А Якун запрокинул голову, выронил оружие, сделал шаг назад и, свалившись на спину, начал мелко дёргать руками и ногами, испуская дух.

Подбежавший к звенигородцу Олекса обнял его за шею:

- Поздравляю, друже. Мы теперь на коне!

- Да, спасибо, - просипел Иван. - Выручай княжну… Это главное… Половцы дотащат меня до одрины… - И уткнулся носом в песок, потеряв сознание.

5

Но княжна и сама сумела за себя постоять. На обратном пути со двора неожиданно напала в сенях на свою охранницу и засунула её голову в бочку с колодезной водой. Фурия побулькала и обмякла.

- Так, - сказала Тулча. - Неплохое начало. Осмотрела окошки и убедилась, что они заколочены снаружи - значит, выбраться незаметно для караула было невозможно. Что ж, пришлось тогда идти в «лобовую атаку»: выудить из холодной печки крупный чугунок и, подняв шум, спрятаться за дверью. Забежавший со света берладник ничего не увидел в полутьме избы, начал озираться растерянно, и немедленно его голова оказалась внутри чугуна. Паренёк заметался, широко растопырив руки, загудел в «шеломе», но удар скамейкой по донышку сосуда успокоил его мгновенно.

Акулина сняла с пояса разбойника полусаблю-полутесак, села на корточки возле двери и, когда в проёме появился второй охранник, мастерским ударом поразила его снизу вверх - прямо в сердце. Третьего дозорного удалось вывести из строя пущенной с крылечка стрелой. Лишь четвёртый одержал верх над Тулчей: конный всадник, объезжавший окрестности, он, приблизившись сзади, заарканил половчанку петлёй и стянул верёвку поперёк груди. Как ни силилась девушка разорвать ненавистный шнур, как ни сбрасывала его с себя, ничего не вышло. Всадник спешился, закрепил пеньковые путы, примотав её руки к телу, а конец аркана привязал к столбику крыльца. Вытер пот со лба, гадко улюлюкнул:

- Что, попалась, птичка? Не была б ты женой Якуна, я б тебе устроил… за моих погибших братков… У, проклятая! - замахнулся с сердцем, но стегнуть не посмел.
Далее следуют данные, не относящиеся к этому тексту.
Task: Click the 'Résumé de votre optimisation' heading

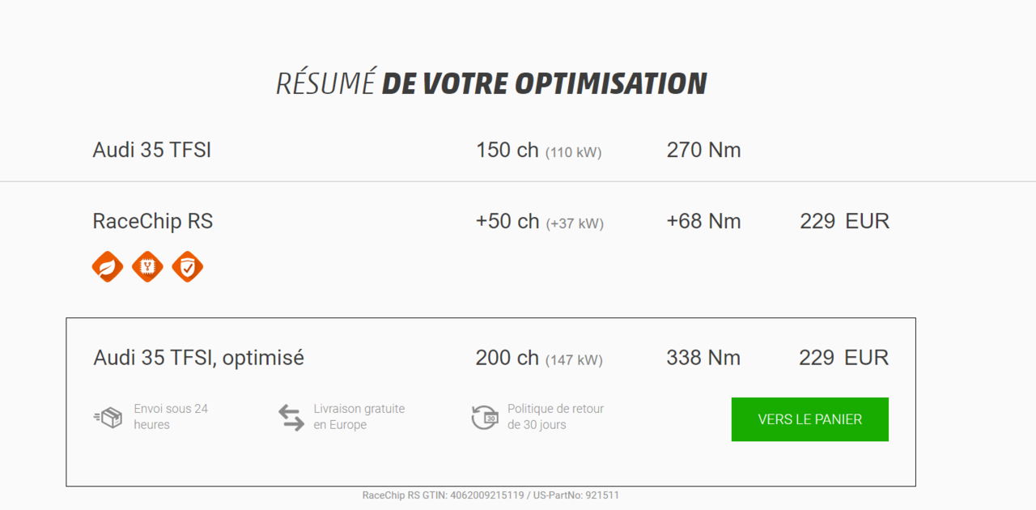Action: (491, 83)
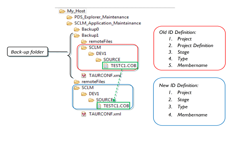Screen dimensions: 232x146
Task: Select remoteFiles folder inside Backup1
Action: pos(100,41)
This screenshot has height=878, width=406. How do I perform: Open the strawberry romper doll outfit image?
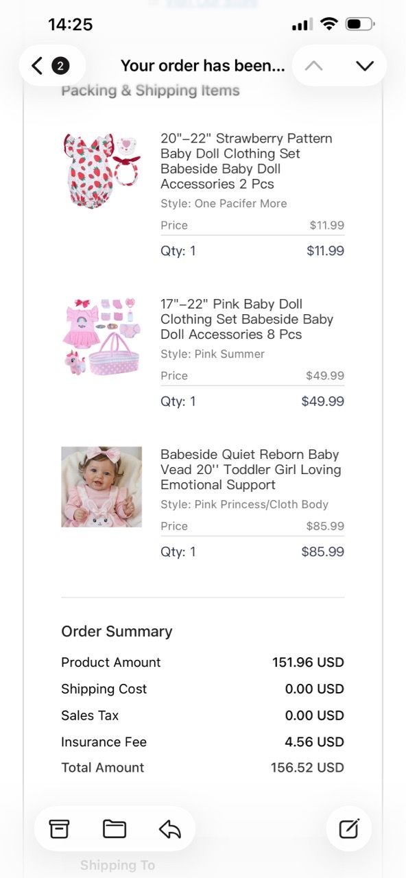[x=102, y=171]
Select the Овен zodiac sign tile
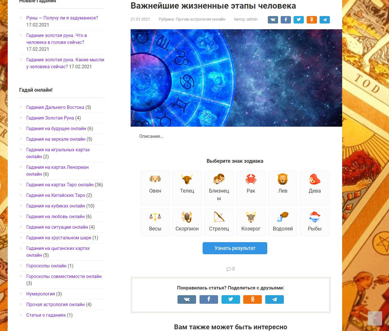Image resolution: width=389 pixels, height=331 pixels. click(x=155, y=188)
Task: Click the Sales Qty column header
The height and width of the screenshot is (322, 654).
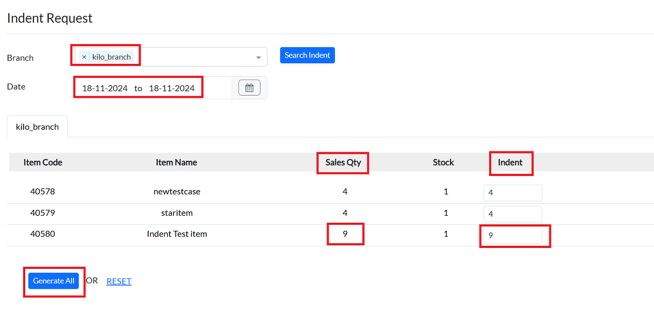Action: click(343, 162)
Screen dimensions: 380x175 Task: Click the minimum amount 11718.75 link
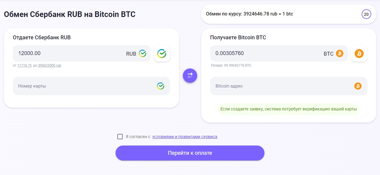(24, 65)
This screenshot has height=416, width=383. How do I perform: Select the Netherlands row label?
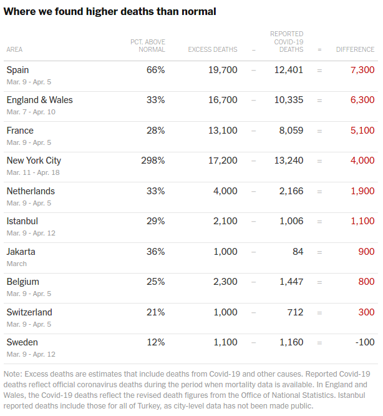pos(31,191)
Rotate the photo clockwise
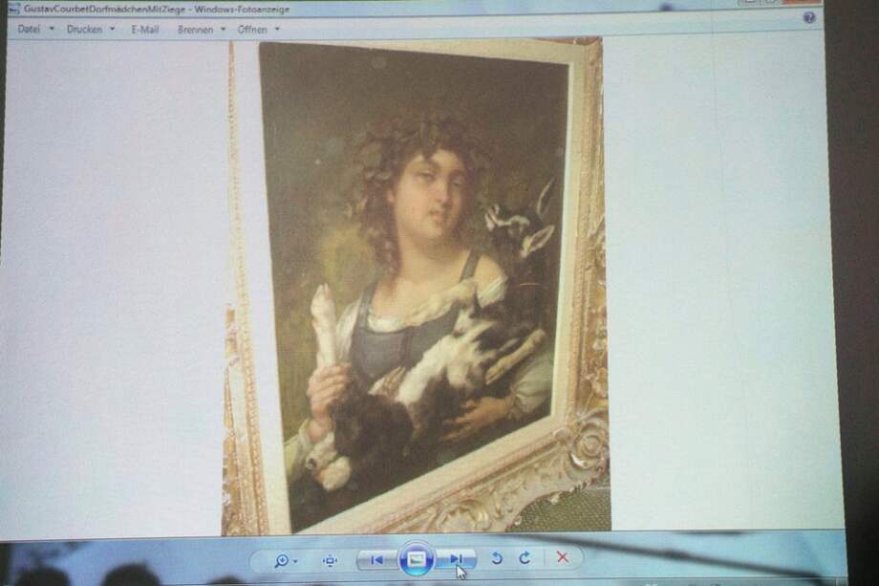Viewport: 879px width, 586px height. 525,557
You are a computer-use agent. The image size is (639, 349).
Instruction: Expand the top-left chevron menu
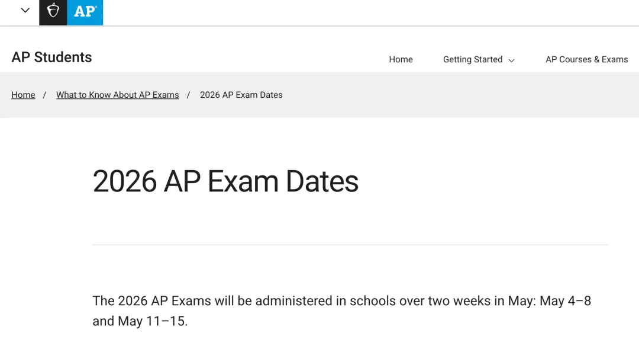pos(25,10)
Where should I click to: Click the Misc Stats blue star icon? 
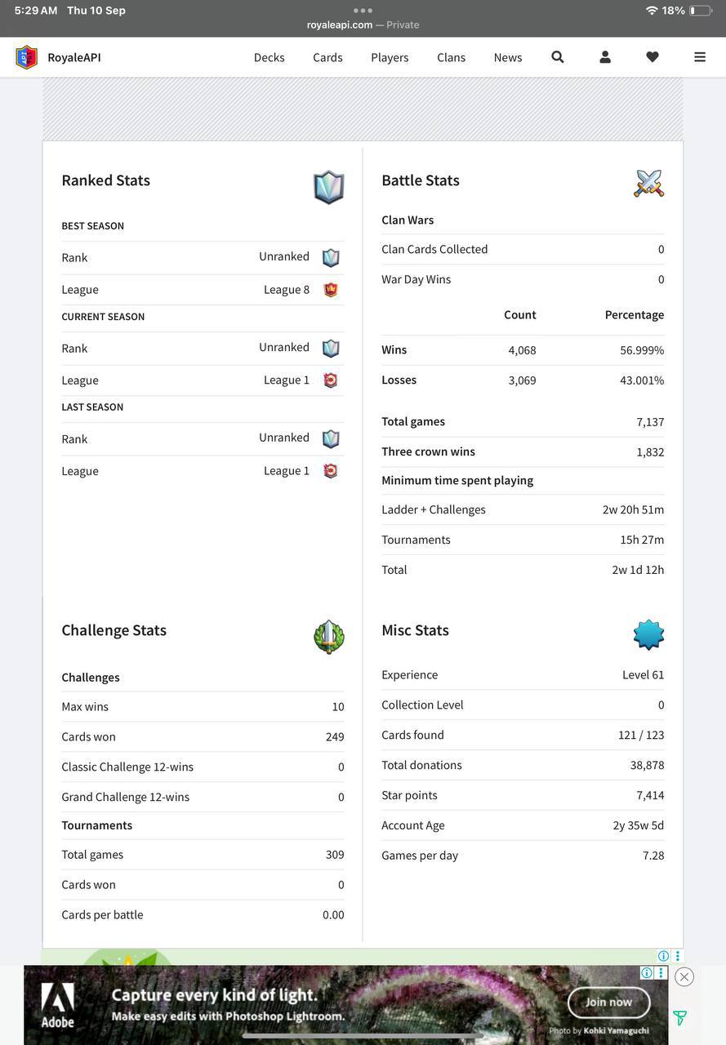(x=649, y=634)
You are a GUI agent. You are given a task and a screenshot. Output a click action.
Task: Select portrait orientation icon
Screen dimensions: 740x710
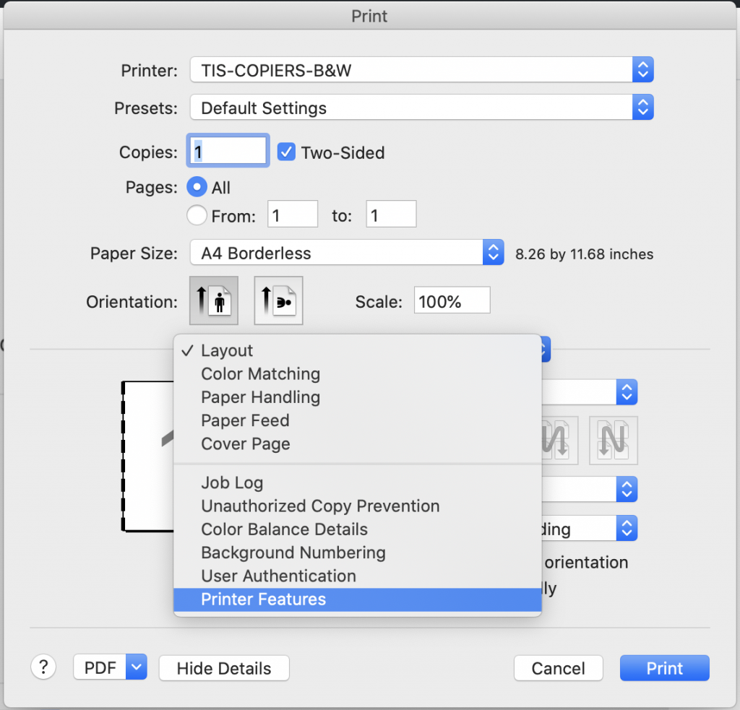coord(213,300)
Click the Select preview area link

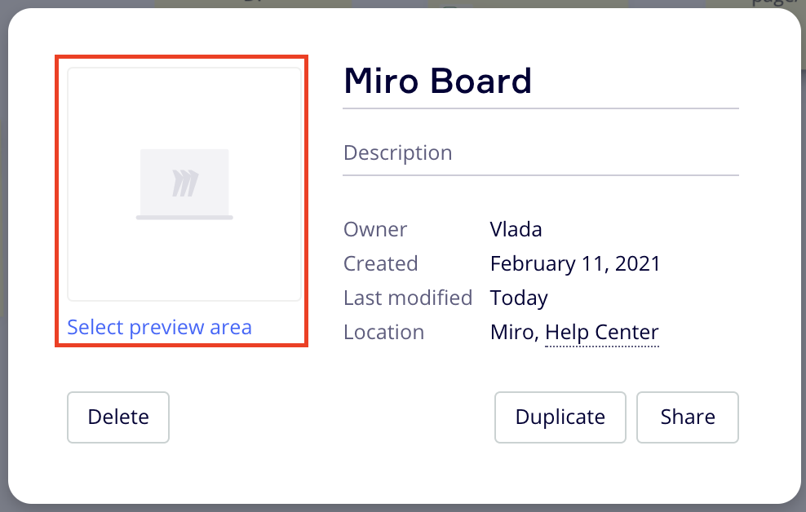pyautogui.click(x=159, y=327)
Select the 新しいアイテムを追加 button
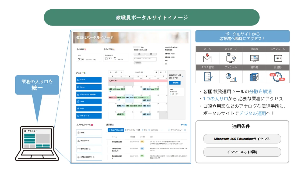Screen dimensions: 308x173 [x=116, y=130]
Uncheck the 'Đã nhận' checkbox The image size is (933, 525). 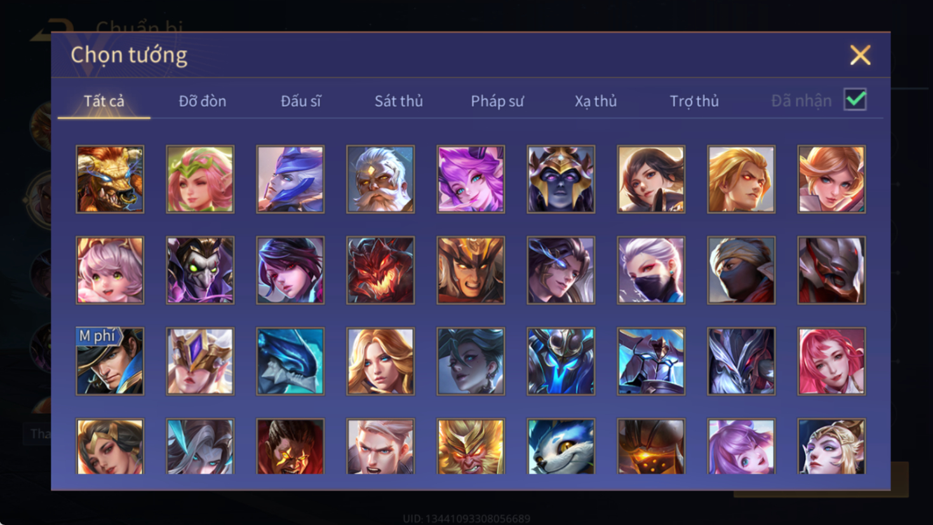(855, 100)
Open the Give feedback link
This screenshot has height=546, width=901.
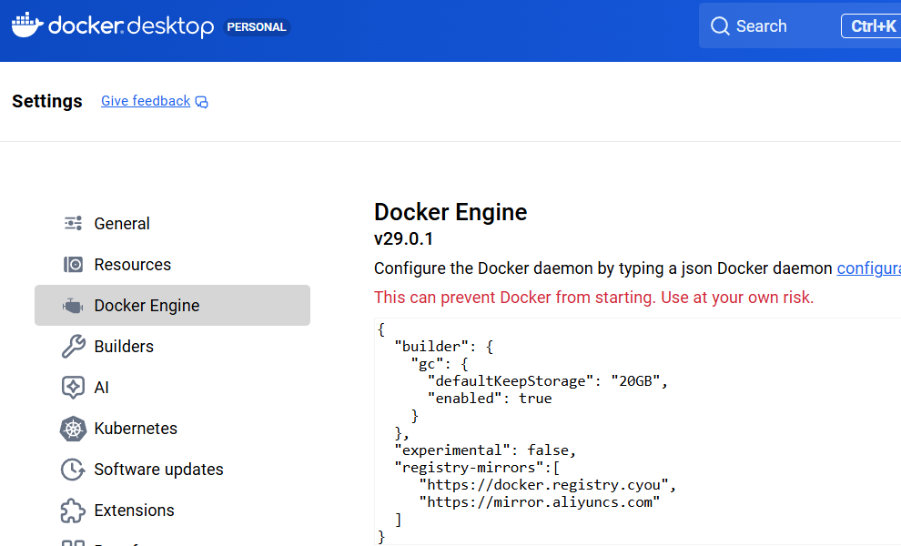pos(146,101)
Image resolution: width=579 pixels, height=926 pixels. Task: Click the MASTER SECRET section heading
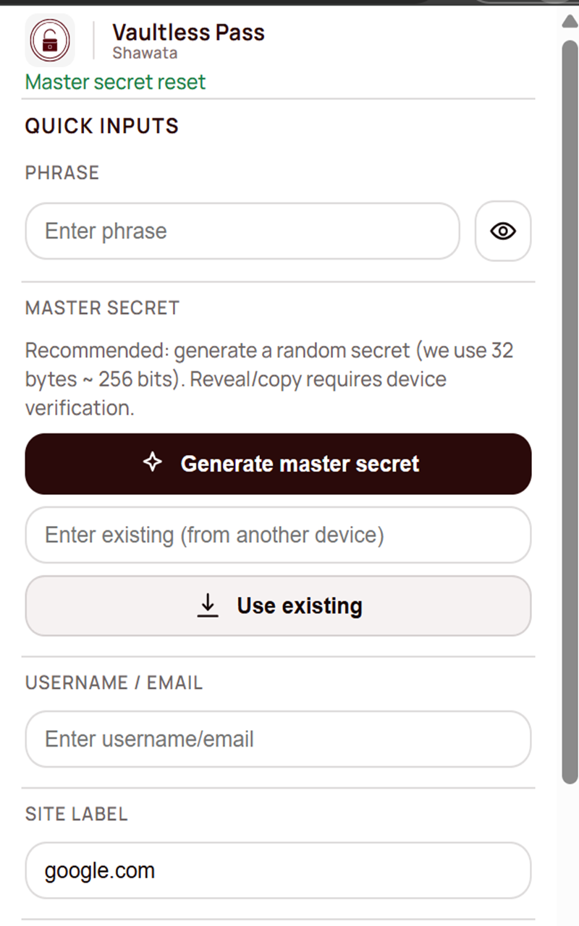[102, 307]
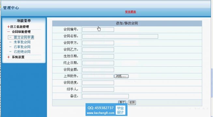The height and width of the screenshot is (117, 213).
Task: Click into the 合同名称 text box
Action: (x=120, y=36)

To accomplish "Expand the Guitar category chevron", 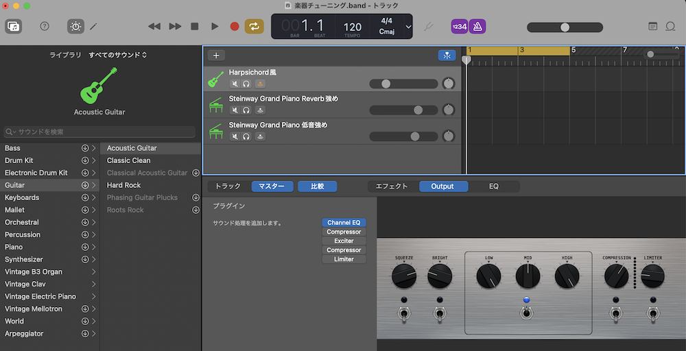I will [94, 185].

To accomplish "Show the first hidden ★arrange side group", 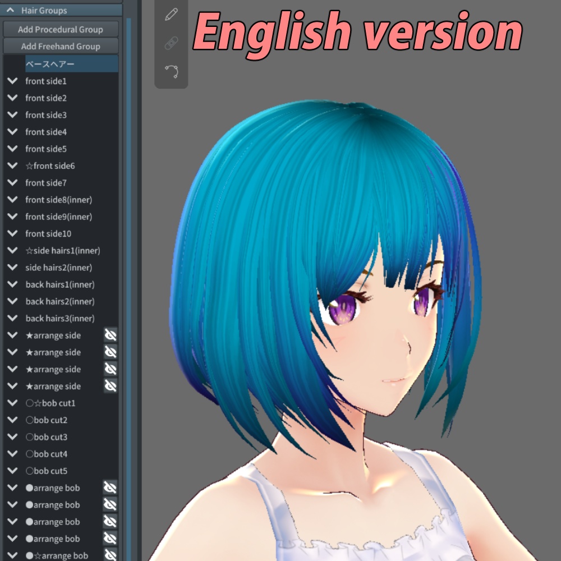I will (x=111, y=335).
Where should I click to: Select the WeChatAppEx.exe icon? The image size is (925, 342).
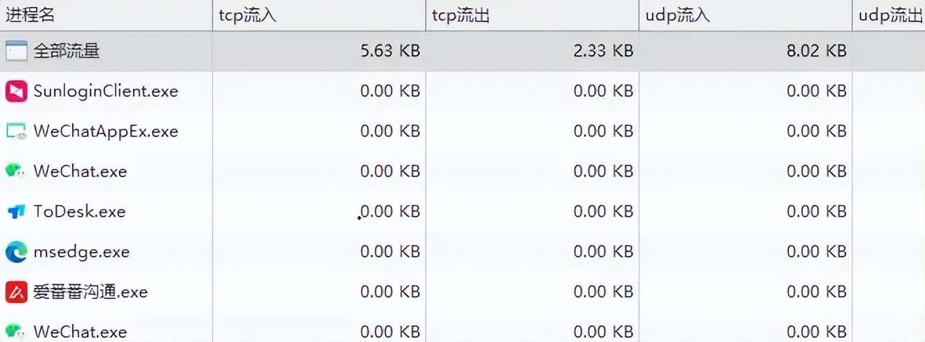(16, 131)
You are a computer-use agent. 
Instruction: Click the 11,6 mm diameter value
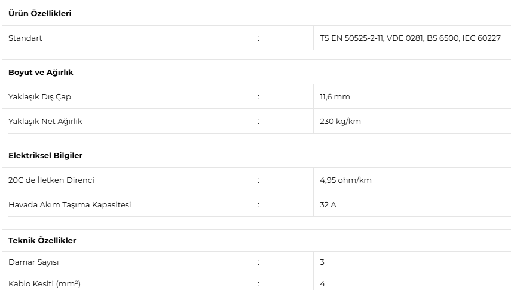point(335,96)
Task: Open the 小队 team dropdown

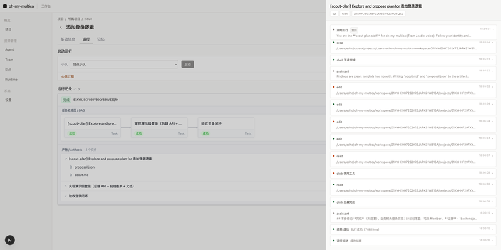Action: point(124,65)
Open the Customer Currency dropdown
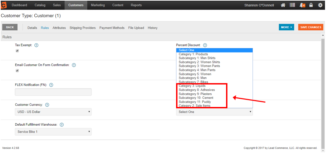This screenshot has height=155, width=326. [53, 112]
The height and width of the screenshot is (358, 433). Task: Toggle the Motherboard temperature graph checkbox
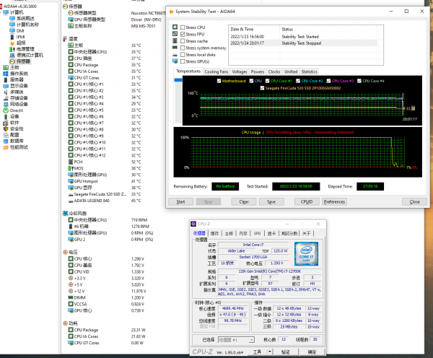(x=219, y=80)
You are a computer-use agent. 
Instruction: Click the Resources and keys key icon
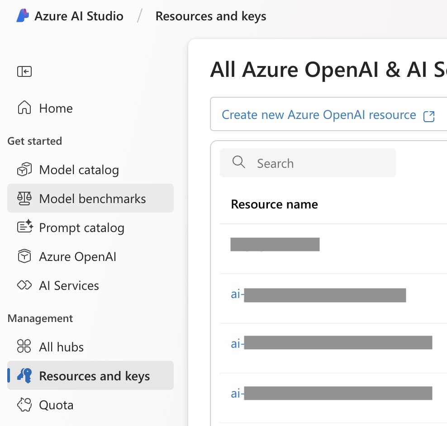[x=24, y=376]
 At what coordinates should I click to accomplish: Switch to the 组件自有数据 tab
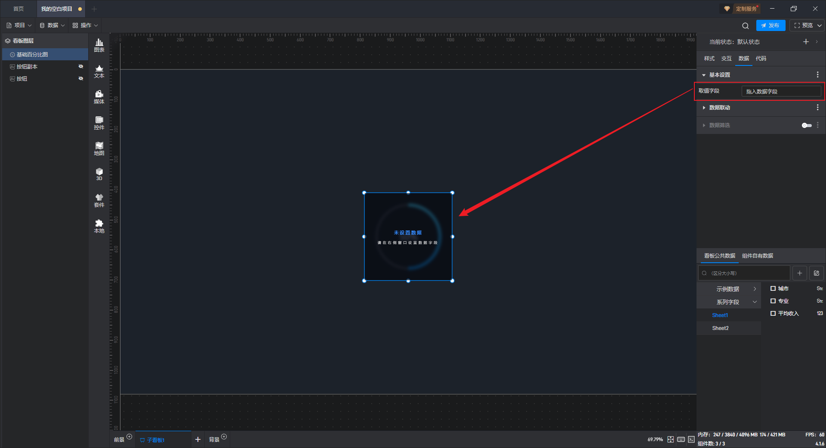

- Дуралей, - сделала гримаску княжна. - Лучше отпусти, а не то мой жених Иван из Большого Галича сделает из тебя кашу-размазню.

- Руки коротки. Пусть сначала одолеет Якуна.

Так и просидели до вечера. С наступлением сумерек появились полчища мошкары, облепившей лицо и голые кисти Акулины. Дочь Кырлыя взмолилась:

- Заведи в избу. Нешто самому не противно? Тот, отмахиваясь от гнуса, радостно ответил:

- Может, и противно. Но глядеть, как ты мучишься, очень приятно.

- Вот Якун увидит меня покусанной и тебя прибьёт.

- Как сказать! Может, наградит ишо за мою ему преданность?

Вдруг из леса послышался конский топот. Караульный встал со ступенек крыльца и сощурился, силясь в темноте разглядеть, кто приехал. Человек пятнадцать вооружённых людей появились из-за деревьев. Замелькали факелы.

- Тут! Гляди!

В центре оказался командир отряда. Он узнал невесту Ивана, спрыгнул с лошади и приблизился к Тулче. Ошарашенно произнёс:

- Господи помилуй! Что с твоим бедным личиком?

- Это ты, Олекса! Слава Богу! - слабо пошевелила она вспухшими губами; щёки, подбородок и веки до того раздулись, что смотреть на красавицу без боли было невозможно. - Развяжи скорее… Ничего, пройдёт… Как вам удалось?.. Где Якун?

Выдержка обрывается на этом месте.